WHAT IS REQUIRED
Search the data for the word "agent" and copy every line where it occurs.

EXTRACTED ENTRIES
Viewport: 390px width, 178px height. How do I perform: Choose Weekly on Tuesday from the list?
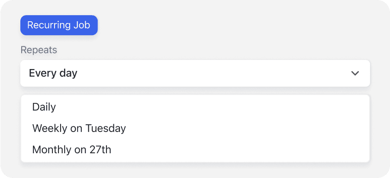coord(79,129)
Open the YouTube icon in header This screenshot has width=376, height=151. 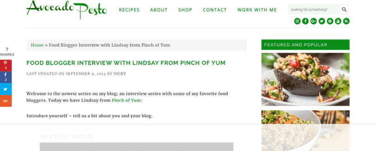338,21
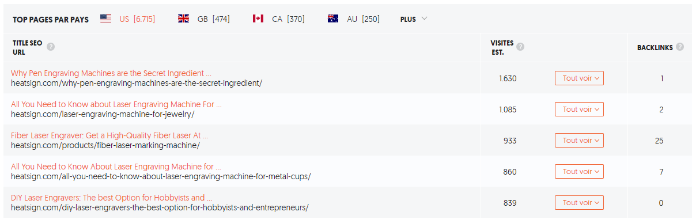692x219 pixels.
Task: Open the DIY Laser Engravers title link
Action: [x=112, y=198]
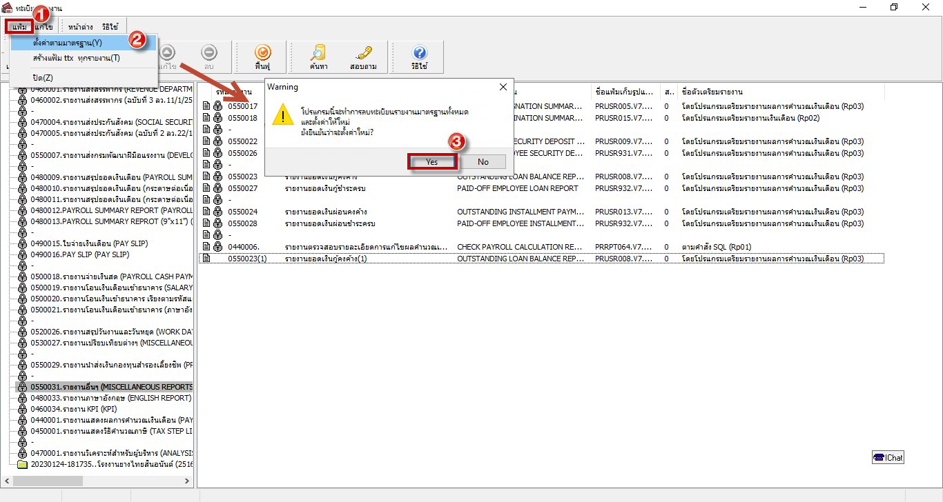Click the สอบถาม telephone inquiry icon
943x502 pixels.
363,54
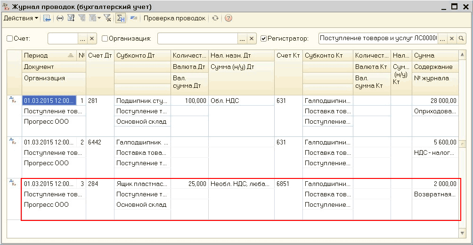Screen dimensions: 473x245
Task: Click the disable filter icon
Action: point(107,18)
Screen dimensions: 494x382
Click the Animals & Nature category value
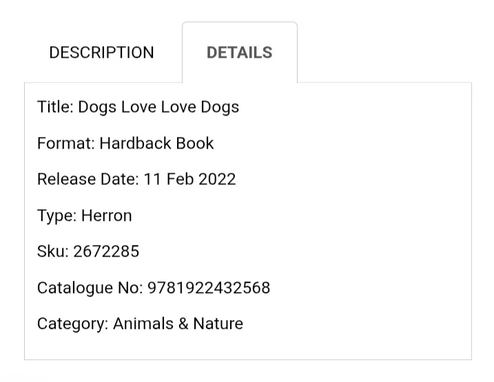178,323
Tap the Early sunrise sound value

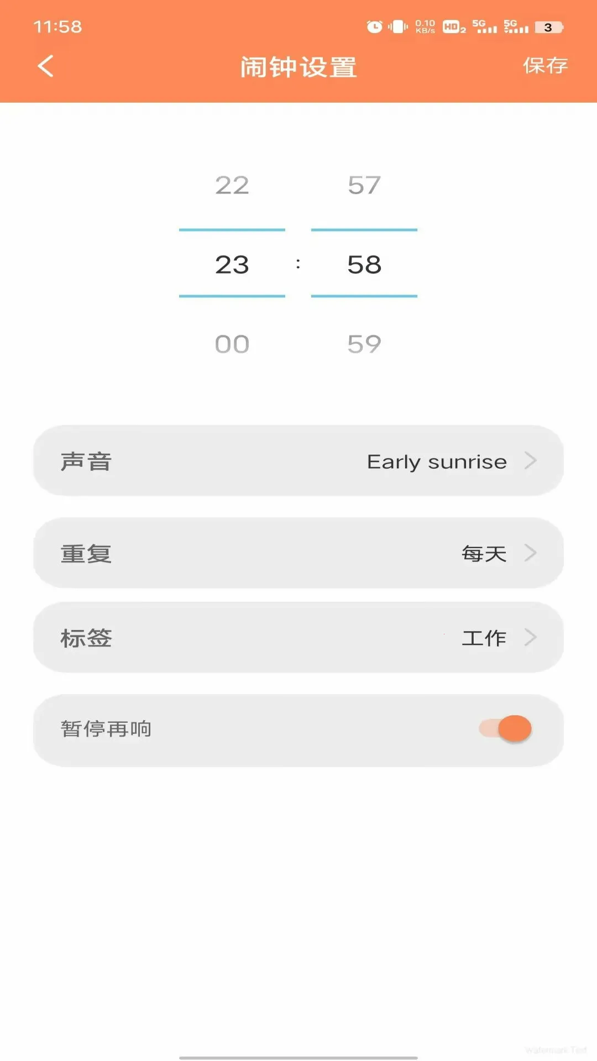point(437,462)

==

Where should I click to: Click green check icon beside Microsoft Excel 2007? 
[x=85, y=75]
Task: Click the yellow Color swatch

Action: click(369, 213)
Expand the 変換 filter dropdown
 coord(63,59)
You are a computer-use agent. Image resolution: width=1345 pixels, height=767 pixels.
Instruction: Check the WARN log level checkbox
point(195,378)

==

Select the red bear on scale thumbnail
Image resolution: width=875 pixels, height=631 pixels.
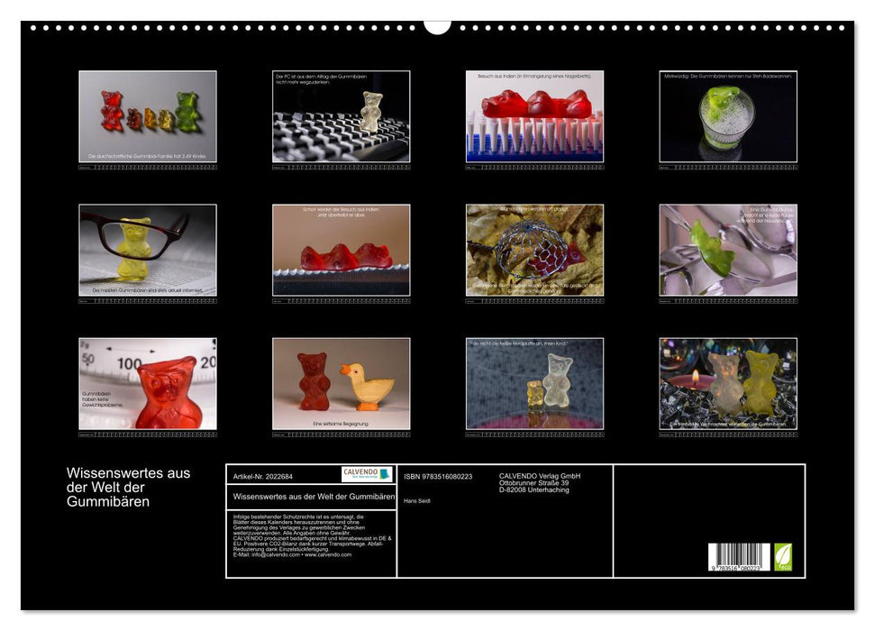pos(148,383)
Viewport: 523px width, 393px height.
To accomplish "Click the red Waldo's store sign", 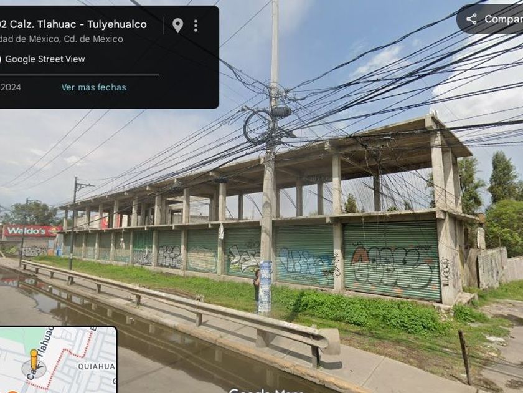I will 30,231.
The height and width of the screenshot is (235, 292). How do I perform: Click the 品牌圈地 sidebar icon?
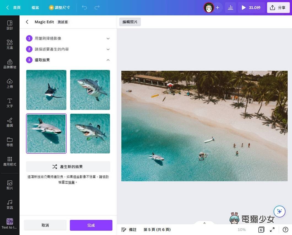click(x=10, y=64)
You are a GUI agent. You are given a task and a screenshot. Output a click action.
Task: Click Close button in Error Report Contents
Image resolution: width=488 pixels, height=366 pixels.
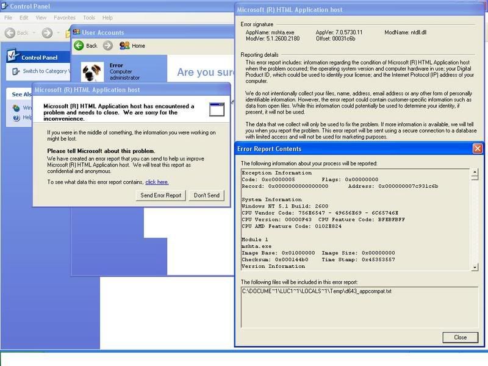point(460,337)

FINISHED TASK
You are a computer-use agent. Image resolution: width=1345 pixels, height=767 pixels.
You are a GUI agent. You are given a task and a screenshot. Output a click action.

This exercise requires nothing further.